Very little prepared me for this particular path in life... or so I thought. As a child of the 1960's I absorbed the world outside of Manchester,TN mostly thru television and occasional trips to Nashville. The VietNam War, the sexual revolution, music, culture wars and the trends of that era trickled down to us via TV, newpapers, National Geographic, Life Magazines, big coffee table books, and the conversational rants & ramblings filtered thru my parent's dense cigarrette smoke and raging alchohol fueled cocktail parties. I feel fortunate that I was a by-product of a politically moderate if not progressive home for that era and local.

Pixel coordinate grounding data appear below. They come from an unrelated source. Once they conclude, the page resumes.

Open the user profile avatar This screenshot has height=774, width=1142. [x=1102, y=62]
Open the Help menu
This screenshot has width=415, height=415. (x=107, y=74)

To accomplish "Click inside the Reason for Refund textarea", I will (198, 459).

My dad was a small town lawyer with a steady measured egalitarian demeanor remnicent of Atticus Finch with an office on the court house square. My mom was a housewife with a tender loving soul and a tireless need to please... mostly at a great expense to herself.
As the last of 6 kids, I spent considerable amounts of time alone in nature. We lived near dense woods and were often left to our own devices. Relative to today, it was a time of a more hands-off approach to child rearing. Allowing nature, the environment, & the cycle of the seasons to serve as both teacher and babysitter.

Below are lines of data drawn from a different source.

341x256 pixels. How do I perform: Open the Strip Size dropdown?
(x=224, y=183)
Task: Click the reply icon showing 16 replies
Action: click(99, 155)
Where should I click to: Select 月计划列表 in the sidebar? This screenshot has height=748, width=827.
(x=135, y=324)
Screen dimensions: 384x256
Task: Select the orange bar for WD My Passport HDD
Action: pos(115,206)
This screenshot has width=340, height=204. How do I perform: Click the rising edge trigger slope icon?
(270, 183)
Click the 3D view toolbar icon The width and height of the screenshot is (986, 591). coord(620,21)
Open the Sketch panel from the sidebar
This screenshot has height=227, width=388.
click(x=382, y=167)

My sense of comfort with the outdoors and a trust in the natural order of plants and animals felt like part of the background of life. Over time this also became the subtle fuel for much of my present creativity.
My visual take on the world is perpetually filtered through a lense of the organic structure of life and the landscape as I percieved and remembered it through the cycling seasons of my childhood.
It was a rich and fertile place of origin and always finds its way (however abstractly) to the artwork I make today.